┌─ PROVIDED RECORDS

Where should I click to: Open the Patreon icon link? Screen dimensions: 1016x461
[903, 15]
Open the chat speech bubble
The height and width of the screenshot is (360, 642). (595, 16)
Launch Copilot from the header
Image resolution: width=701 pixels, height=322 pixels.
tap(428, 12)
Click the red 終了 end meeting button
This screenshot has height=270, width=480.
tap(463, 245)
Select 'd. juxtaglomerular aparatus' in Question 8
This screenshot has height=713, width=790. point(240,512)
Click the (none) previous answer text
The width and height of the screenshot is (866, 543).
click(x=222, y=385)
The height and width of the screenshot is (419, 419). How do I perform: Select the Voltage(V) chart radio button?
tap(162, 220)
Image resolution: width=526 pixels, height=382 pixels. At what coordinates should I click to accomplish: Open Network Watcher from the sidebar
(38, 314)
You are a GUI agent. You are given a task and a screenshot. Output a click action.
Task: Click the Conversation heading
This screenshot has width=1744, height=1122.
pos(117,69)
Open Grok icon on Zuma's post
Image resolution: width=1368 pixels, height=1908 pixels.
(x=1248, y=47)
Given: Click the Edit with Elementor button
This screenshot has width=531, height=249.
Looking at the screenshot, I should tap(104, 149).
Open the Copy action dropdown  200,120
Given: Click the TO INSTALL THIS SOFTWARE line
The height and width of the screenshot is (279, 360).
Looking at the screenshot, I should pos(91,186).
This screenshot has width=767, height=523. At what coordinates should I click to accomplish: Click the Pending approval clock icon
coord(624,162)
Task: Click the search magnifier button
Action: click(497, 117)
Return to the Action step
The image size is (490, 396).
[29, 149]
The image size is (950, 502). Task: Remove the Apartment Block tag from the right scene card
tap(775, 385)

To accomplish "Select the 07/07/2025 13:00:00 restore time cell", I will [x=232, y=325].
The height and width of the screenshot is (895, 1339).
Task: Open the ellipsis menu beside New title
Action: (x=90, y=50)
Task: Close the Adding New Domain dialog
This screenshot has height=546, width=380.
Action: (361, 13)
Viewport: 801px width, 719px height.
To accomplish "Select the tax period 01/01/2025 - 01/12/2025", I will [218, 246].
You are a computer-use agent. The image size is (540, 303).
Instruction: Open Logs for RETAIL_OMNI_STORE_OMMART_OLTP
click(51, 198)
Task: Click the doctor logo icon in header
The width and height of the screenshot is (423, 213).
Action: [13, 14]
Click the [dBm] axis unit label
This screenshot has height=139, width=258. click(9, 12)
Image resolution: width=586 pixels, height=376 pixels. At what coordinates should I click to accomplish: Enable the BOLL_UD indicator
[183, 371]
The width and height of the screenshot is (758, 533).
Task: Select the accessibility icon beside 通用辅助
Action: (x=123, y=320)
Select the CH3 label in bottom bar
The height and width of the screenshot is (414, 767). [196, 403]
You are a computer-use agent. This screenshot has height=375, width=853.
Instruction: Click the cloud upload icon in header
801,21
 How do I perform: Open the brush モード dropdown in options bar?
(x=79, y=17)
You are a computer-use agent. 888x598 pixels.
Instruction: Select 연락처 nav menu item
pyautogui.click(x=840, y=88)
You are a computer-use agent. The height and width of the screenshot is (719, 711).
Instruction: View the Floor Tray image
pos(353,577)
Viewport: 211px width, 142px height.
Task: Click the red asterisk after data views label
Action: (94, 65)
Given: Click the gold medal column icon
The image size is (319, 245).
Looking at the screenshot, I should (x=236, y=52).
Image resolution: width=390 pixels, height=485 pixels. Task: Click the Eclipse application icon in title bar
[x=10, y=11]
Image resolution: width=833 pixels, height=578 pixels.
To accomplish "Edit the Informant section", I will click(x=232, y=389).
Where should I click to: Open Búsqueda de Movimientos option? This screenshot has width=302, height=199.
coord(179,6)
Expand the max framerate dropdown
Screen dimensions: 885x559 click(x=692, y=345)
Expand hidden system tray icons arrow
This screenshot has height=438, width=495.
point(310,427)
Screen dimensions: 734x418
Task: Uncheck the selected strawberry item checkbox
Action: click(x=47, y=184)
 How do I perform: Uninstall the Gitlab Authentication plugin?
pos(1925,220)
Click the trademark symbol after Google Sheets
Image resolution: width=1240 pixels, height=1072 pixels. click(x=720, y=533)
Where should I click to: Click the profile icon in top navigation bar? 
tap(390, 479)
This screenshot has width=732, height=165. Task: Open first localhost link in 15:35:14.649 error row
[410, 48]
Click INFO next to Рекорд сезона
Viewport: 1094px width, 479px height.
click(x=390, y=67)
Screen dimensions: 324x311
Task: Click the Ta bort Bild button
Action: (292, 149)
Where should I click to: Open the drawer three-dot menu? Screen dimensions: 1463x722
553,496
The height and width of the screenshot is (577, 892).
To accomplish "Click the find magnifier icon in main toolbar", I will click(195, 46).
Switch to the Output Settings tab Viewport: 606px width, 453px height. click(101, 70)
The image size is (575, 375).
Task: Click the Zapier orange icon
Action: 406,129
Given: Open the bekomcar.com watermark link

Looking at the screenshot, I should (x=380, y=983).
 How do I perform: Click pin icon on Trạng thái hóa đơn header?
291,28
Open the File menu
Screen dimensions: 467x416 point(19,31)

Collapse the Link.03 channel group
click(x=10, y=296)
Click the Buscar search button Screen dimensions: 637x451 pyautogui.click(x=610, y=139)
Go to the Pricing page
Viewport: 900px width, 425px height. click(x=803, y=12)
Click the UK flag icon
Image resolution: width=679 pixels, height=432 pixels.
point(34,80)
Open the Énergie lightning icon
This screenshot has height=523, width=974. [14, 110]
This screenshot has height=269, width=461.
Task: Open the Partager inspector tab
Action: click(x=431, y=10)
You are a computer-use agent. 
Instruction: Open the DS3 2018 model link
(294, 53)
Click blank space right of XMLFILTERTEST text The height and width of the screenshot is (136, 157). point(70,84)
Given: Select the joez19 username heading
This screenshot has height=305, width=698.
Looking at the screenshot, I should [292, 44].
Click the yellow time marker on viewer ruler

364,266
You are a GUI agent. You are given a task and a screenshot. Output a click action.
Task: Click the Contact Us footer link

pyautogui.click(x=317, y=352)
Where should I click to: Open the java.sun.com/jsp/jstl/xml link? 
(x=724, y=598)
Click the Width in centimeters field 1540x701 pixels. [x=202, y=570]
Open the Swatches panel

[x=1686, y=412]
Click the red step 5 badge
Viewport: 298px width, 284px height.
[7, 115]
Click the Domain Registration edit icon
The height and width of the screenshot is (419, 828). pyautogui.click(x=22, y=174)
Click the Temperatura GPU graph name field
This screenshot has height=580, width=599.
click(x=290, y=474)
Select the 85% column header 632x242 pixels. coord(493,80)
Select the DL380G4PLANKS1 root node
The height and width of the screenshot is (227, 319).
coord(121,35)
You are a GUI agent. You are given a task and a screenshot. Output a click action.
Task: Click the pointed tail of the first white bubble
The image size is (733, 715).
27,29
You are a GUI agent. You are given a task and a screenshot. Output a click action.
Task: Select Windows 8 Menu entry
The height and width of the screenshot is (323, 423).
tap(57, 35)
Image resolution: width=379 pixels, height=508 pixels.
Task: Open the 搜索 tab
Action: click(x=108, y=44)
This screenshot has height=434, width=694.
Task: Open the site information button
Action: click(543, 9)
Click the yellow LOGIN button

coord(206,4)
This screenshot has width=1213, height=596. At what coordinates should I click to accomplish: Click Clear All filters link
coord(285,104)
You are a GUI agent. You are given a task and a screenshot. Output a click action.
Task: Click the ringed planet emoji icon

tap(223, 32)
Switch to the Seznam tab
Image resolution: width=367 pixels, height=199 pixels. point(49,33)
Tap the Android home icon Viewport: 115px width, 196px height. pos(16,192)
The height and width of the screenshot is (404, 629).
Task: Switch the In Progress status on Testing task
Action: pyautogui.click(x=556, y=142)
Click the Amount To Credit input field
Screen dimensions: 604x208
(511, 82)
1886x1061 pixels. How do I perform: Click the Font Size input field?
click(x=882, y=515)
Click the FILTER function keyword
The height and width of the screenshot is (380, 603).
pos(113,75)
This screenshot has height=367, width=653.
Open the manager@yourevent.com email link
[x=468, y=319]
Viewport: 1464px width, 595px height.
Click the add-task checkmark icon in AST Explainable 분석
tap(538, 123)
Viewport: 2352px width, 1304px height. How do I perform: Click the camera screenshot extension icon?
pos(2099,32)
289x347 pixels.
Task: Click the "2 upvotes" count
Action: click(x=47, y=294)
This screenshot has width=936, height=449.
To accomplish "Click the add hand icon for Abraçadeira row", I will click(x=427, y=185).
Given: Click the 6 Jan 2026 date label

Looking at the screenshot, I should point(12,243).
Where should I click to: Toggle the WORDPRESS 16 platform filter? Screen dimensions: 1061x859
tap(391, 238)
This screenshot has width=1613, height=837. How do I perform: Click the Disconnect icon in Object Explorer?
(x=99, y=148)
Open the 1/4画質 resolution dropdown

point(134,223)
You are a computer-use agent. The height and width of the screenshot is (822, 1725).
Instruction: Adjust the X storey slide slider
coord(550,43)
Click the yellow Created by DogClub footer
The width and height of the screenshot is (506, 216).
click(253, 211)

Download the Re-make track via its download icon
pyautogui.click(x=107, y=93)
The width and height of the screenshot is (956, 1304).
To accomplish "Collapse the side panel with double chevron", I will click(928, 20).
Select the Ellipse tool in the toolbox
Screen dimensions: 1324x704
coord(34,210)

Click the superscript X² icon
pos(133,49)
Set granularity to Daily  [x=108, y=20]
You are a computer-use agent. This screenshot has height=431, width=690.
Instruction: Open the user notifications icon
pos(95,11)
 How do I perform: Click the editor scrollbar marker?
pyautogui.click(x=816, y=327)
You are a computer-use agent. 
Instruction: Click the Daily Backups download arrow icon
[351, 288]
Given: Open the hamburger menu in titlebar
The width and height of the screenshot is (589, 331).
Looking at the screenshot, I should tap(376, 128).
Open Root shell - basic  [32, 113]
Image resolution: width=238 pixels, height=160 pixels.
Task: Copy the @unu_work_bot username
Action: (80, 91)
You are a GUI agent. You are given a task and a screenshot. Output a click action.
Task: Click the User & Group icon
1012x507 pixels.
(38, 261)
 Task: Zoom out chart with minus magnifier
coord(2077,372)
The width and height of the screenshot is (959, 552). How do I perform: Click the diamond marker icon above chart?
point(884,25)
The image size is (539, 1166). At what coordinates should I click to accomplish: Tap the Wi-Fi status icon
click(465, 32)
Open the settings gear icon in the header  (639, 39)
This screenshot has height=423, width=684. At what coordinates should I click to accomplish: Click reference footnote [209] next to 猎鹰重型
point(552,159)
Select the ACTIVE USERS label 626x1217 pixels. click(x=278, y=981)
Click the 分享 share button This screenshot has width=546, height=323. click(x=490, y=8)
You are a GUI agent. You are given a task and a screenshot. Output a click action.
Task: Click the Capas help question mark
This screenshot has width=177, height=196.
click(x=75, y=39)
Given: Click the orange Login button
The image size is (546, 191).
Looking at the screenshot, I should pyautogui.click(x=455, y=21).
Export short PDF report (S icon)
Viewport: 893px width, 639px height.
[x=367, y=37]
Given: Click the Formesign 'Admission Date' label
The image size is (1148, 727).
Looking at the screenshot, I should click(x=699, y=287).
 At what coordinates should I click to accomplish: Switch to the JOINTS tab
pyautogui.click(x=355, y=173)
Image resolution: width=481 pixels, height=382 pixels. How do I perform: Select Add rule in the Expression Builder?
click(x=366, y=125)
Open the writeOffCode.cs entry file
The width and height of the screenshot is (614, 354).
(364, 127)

└─

> **TASK TO CARRY OUT**:
Can you update the lines starting at the one containing "Select the ACTIVE" and ending at the one containing "pyautogui.click(x=355, y=173)", so that "orange" becomes "green" and nothing else changes?

> **COMPLETE ANSWER**:
Select the ACTIVE USERS label 626x1217 pixels. click(x=278, y=981)
Click the 分享 share button This screenshot has width=546, height=323. click(x=490, y=8)
You are a GUI agent. You are given a task and a screenshot. Output a click action.
Task: Click the Capas help question mark
This screenshot has width=177, height=196.
click(x=75, y=39)
Given: Click the green Login button
The image size is (546, 191).
Looking at the screenshot, I should pyautogui.click(x=455, y=21).
Export short PDF report (S icon)
Viewport: 893px width, 639px height.
[x=367, y=37]
Given: Click the Formesign 'Admission Date' label
The image size is (1148, 727).
Looking at the screenshot, I should click(x=699, y=287).
 At what coordinates should I click to accomplish: Switch to the JOINTS tab
pyautogui.click(x=355, y=173)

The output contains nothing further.